Content starts

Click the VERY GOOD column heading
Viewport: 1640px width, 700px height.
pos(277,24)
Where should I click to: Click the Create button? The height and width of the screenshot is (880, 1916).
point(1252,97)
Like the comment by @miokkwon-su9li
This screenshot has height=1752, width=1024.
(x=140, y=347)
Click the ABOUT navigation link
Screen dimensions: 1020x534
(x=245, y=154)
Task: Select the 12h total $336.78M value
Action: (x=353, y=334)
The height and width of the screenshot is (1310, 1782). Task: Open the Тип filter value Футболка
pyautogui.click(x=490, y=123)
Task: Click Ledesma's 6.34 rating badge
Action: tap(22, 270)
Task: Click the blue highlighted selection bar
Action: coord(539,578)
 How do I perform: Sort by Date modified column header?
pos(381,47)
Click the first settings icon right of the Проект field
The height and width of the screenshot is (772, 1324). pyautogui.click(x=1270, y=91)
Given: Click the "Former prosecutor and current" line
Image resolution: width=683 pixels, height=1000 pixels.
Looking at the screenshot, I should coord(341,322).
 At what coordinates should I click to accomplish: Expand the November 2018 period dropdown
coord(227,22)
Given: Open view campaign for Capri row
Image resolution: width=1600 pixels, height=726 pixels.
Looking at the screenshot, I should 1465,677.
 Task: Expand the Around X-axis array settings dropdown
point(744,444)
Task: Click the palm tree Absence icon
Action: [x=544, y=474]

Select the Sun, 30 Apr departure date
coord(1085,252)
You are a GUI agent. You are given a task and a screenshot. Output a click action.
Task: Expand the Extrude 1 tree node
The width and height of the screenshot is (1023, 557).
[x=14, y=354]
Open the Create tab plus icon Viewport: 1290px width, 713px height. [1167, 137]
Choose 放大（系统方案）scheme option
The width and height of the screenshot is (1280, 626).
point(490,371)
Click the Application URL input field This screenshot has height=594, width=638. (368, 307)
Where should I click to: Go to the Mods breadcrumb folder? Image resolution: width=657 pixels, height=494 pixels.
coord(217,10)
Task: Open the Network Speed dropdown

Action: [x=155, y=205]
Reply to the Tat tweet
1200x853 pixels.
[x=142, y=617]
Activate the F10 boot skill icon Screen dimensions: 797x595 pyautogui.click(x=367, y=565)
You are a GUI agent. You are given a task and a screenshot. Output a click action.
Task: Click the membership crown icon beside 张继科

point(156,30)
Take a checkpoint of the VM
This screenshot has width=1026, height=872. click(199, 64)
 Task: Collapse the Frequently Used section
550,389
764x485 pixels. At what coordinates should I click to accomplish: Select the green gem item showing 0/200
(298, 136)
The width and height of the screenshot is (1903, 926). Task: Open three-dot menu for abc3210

Content ends

### [What to do]
In full and exactly as written, the listing is to be copied again.

### [Written answer]
Click the VERY GOOD column heading
Viewport: 1640px width, 700px height.
pos(277,24)
Where should I click to: Click the Create button? The height and width of the screenshot is (880, 1916).
point(1252,97)
Like the comment by @miokkwon-su9li
This screenshot has height=1752, width=1024.
(x=140, y=347)
Click the ABOUT navigation link
Screen dimensions: 1020x534
(x=245, y=154)
Task: Select the 12h total $336.78M value
Action: (x=353, y=334)
The height and width of the screenshot is (1310, 1782). Task: Open the Тип filter value Футболка
pyautogui.click(x=490, y=123)
Task: Click Ledesma's 6.34 rating badge
Action: tap(22, 270)
Task: Click the blue highlighted selection bar
Action: coord(539,578)
 How do I perform: Sort by Date modified column header?
pos(381,47)
Click the first settings icon right of the Проект field
The height and width of the screenshot is (772, 1324). pyautogui.click(x=1270, y=91)
Given: Click the "Former prosecutor and current" line
Image resolution: width=683 pixels, height=1000 pixels.
Looking at the screenshot, I should coord(341,322).
 At what coordinates should I click to accomplish: Expand the November 2018 period dropdown
coord(227,22)
Given: Open view campaign for Capri row
Image resolution: width=1600 pixels, height=726 pixels.
Looking at the screenshot, I should 1465,677.
 Task: Expand the Around X-axis array settings dropdown
point(744,444)
Task: Click the palm tree Absence icon
Action: [x=544, y=474]

Select the Sun, 30 Apr departure date
coord(1085,252)
You are a GUI agent. You are given a task and a screenshot. Output a click action.
Task: Expand the Extrude 1 tree node
The width and height of the screenshot is (1023, 557).
[x=14, y=354]
Open the Create tab plus icon Viewport: 1290px width, 713px height. [1167, 137]
Choose 放大（系统方案）scheme option
The width and height of the screenshot is (1280, 626).
point(490,371)
Click the Application URL input field This screenshot has height=594, width=638. (368, 307)
Where should I click to: Go to the Mods breadcrumb folder? Image resolution: width=657 pixels, height=494 pixels.
coord(217,10)
Task: Open the Network Speed dropdown

Action: [x=155, y=205]
Reply to the Tat tweet
1200x853 pixels.
[x=142, y=617]
Activate the F10 boot skill icon Screen dimensions: 797x595 pyautogui.click(x=367, y=565)
You are a GUI agent. You are given a task and a screenshot. Output a click action.
Task: Click the membership crown icon beside 张继科

point(156,30)
Take a checkpoint of the VM
This screenshot has width=1026, height=872. click(199, 64)
 Task: Collapse the Frequently Used section
550,389
764x485 pixels. At what coordinates should I click to accomplish: Select the green gem item showing 0/200
(298, 136)
The width and height of the screenshot is (1903, 926). Task: Open three-dot menu for abc3210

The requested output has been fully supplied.